Schroders osserva che rispetto ai livelli storici, le valutazioni sul mercato giapponese appaiono ragionevoli, ma potrebbe essere necessaria una maggiore visibilità sulla crescita degli utili a breve termine per spingere il mercato ulteriormente al rialzo. Rispetto ad altri mercati sviluppati, in ogni caso, il Giappone continua a offrire molto valore, che potrebbe essere accresciuto se il trend verso una migliore governance e allocazione del capitale farà aumentare il ROE delle società e in ultima analisi eliminerà lo sconto con il quale l’azionario Giapponese è stato costantemente scambiato negli ultimi anni.

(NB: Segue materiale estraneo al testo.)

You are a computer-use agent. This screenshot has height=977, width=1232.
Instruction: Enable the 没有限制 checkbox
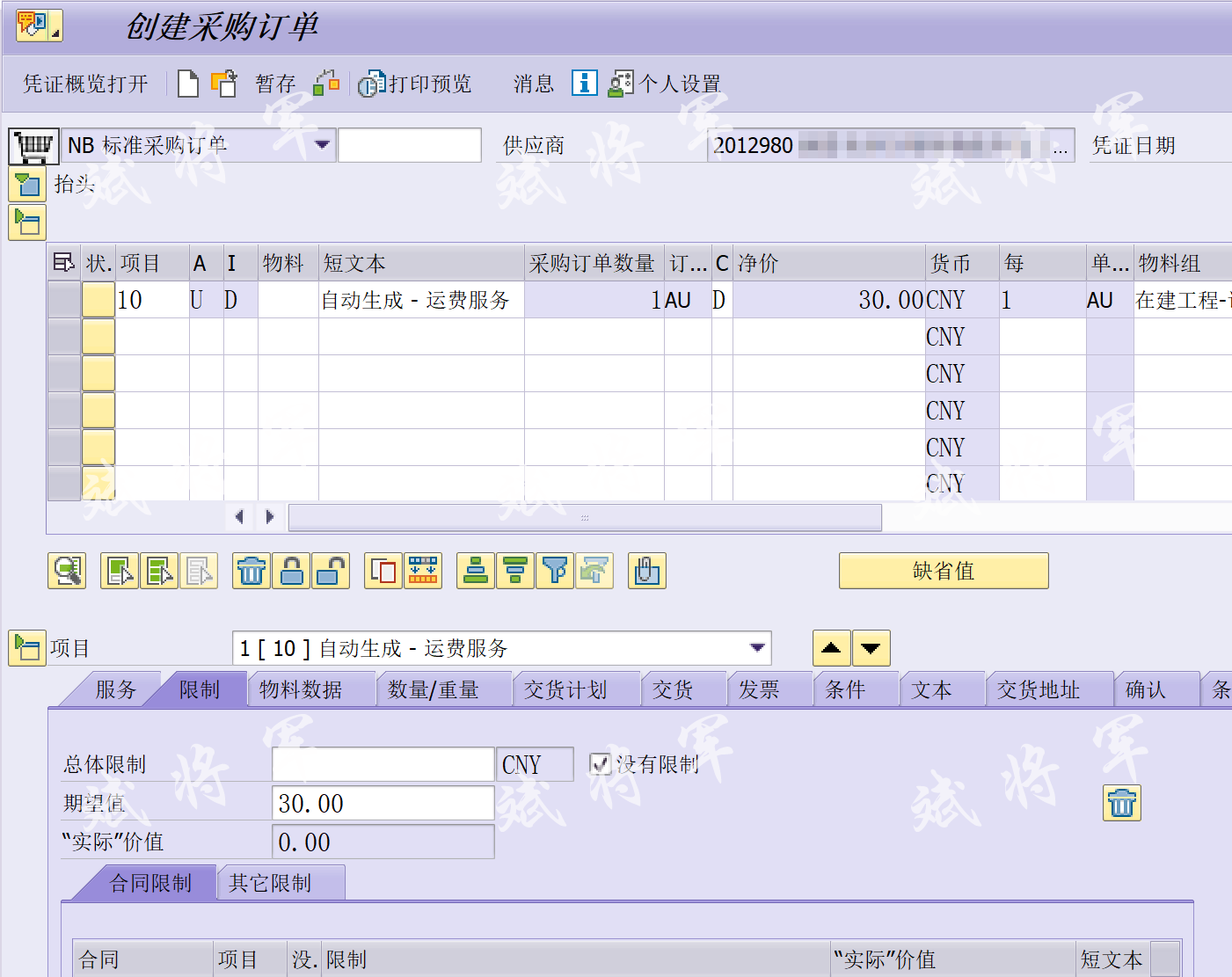click(600, 763)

VERSO LA NORMALIZZAZIONE DELL’AZIONARIO DOPO LE DISTORSIONI DEGLI ULTIMI ANNI

In conclusione, l’analisi di Schroders vede le condizioni del mercato nipponico normalizzarsi nel 2020, dopo che la forte preferenza degli investitori per le azioni quality e growth negli ultimi anni ha generato distorsioni nelle valutazioni. E anche senza una brusca inversione della leadership dei diversi fattori, Schroders si aspetta il ritorno a un contesto più “normale” in cui i corsi azionari a lungo termine sono determinati principalmente da fattori specifici per ciascuna società.